Harm reduction policies gain favour on campuses
Shifting attitudes around drug use are changing the way universities address the opioid crisis.
In response to the opioid crisis, many universities across the country are stocking and distributing the opioid-blocking medication naloxone. Use of the medication not only saves lives but also signals a shift from the “zero tolerance” approach to drug use towards an approach that prioritizes harm reduction and emphasizes support, education and prevention.
Petra Schulz is an instructor in the community health and community studies department at MacEwan University and co-founder of the grassroots organization Moms Stop the Harm. In 2014, Ms. Schulz lost her youngest son Danny to an accidental fentanyl overdose. Danny was in recovery at the time, but the support and treatment groups he and his family attended preached “tough love,” she says. No one told them about keeping naloxone on hand or the potential risks of relapse.
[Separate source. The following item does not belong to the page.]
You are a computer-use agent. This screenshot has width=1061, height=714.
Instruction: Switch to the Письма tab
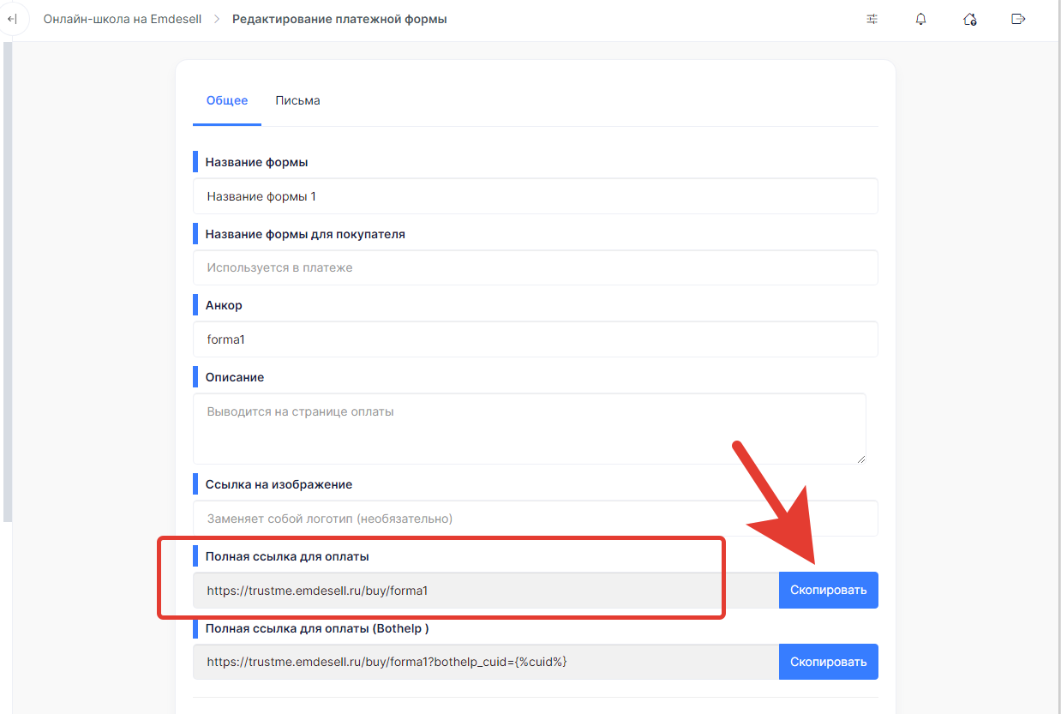point(297,100)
“It’s very traumatizing to know the death of your child was so preventable and that there are tools available that you could have known about but didn’t,” Ms. Schulz says. Since forming the organization with a handful of other mothers who lost children to drug-related deaths, Moms Stop the Harm has grown to 400 members, all advocating for better education and drug policy reforms at the federal level.
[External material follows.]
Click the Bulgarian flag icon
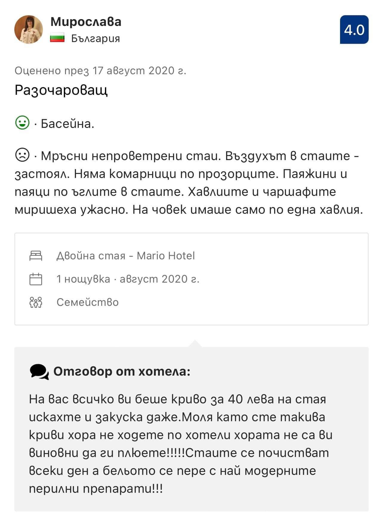383x516 pixels. pyautogui.click(x=57, y=38)
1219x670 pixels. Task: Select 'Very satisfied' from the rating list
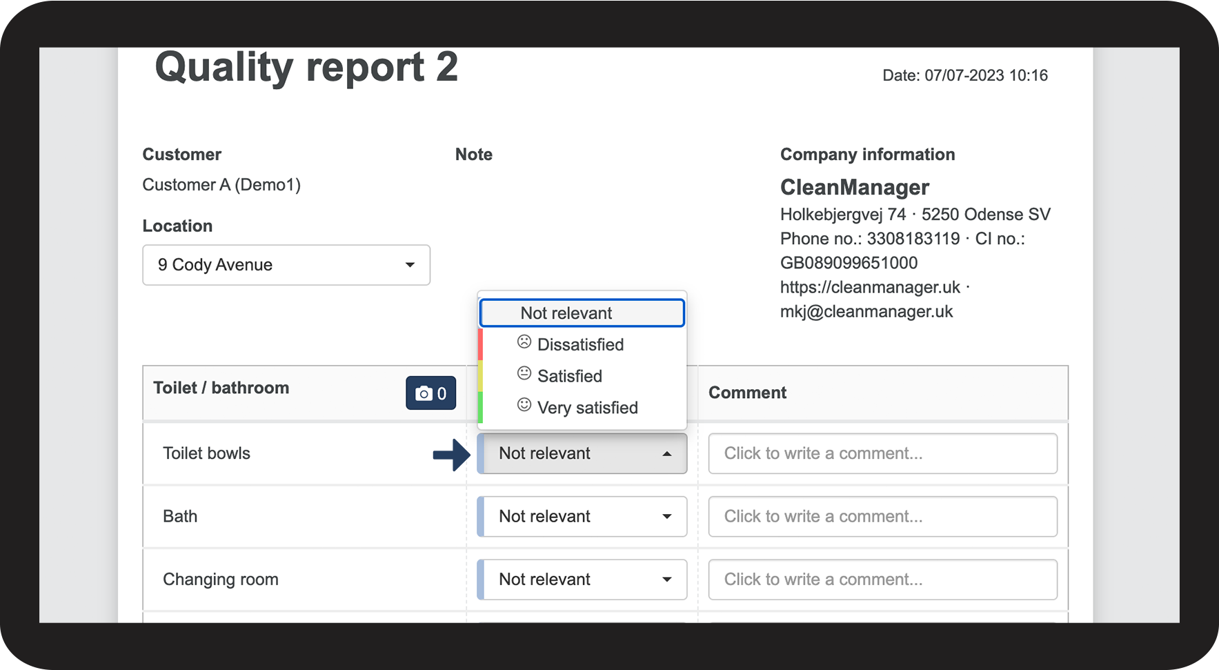coord(587,408)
Now Ms. Schulz brings her advocacy to MacEwan, telling her story to nursing classes, and co-organizing events like opioid panel discussions and naloxone training, all to better educate students, staff and faculty in ways that she and her son were not.
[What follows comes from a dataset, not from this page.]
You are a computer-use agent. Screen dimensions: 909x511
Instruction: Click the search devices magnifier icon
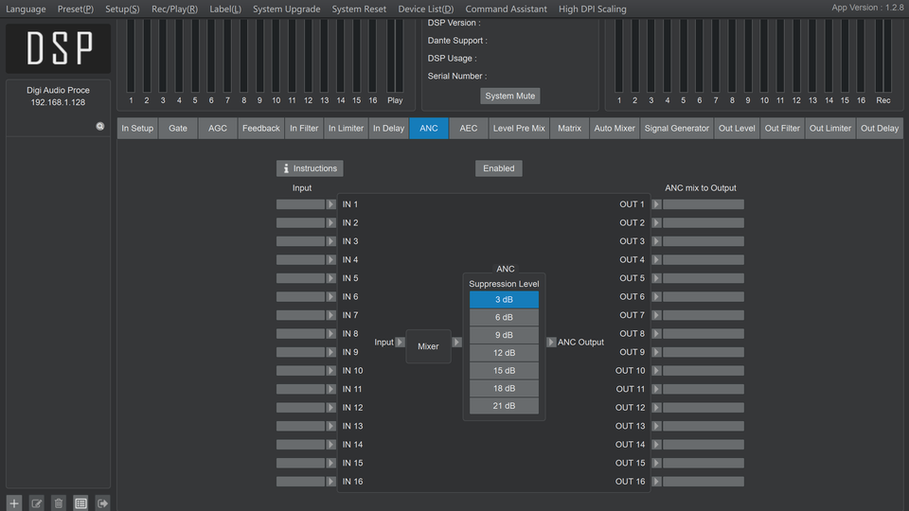(100, 126)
“There was the old messaging around drugs and the war on drugs. Now we’ve got to talk about safe use of drugs and make people aware that drugs other than marijuana have a higher level of danger attached to them now,” says Paul Dagg, a clinical professor of neuropsychology at the University of British Columbia and program medical director for the mental health and substance use program for B.C.’s Interior Health Authority. Universities, says Dr. Dagg, must think beyond giving people educational competencies and skills, to their role in promoting wellness.
Christine Adam, dean of students at Thompson Rivers University, agrees, saying universities need to ensure that “they are healthy internally and that they are supportive of efforts in the community.” She says TRU started having more rigorous conversations around safe drug use after several members of the Kamloops community died from accidental overdoses.
In the fall of 2017, the university’s wellness centre became a distribution site for naloxone and has since distributed close to 200 kits. Making the kits a regular part of campus life works to reduce the stigma around drug use, an idea reinforced throughout the TRU campus through the use of an emblem posted at various offices, identifying them as a safe space to have conversations about substance use.
Reducing stigma is a key factor in preventing individuals from feeling that they have to use alone, says Dr. Dagg, which is one of the driving factors behind the rise in opioid-related deaths.
The University of British Columbia Okanagan chapter of Canadian Students for Sensible Drug Policy, a nationwide student-led organization, is advocating for their university administration to institute a “good Samaritan” policy, which would allow students connected to a drug-related emergency to call for help without the fear of suspension or expulsion.
“It’s been a bit difficult,” says Michelle Thiessen, who founded the organization’s UBCO chapter. “There can be some tension between what we think needs to happen to educate people on how to safely use drugs, and the administrators being nervous about putting that information out there because they feel like it endorses substance use.”
As to the latter point, Dr. Dagg at UBC notes: “There’s clear evidence that harm reduction education and interventions do not increase drug use.”
Despite the reservations from their administration, the UBCO chapter has successfully advocated for making naloxone more accessible to the university population through peer-to-peer workshops, and has organized drug-testing seminars, where attendees are taught how to test small samples of a given drug for impurities using a chemical reagent.
More recently, Ms. Thiessen, a master’s student in clinical psychology at UBCO, advocated for extending the student health coverage to medical cannabis in a new pilot project that’s set to start this fall, with $20,000 being set aside for coverage. The project will be overseen by Zach Walsh, an assistant professor of psychology and cannabis researcher at UBCO.
“We’re all paying into the student health plan,” Ms. Thiessen says. “Not having [cannabis] covered incentivizes people to use drugs that are more hazardous.” UBCO is reportedly only the second campus in Canada to undertake such a project, after the University of Waterloo in 2015.
“Some people are going to choose to use drugs, and we need to treat those people with respect and dignity and equip them with the necessary education and tools to be able to do so in the safest possible way,” Ms. Thiessen says.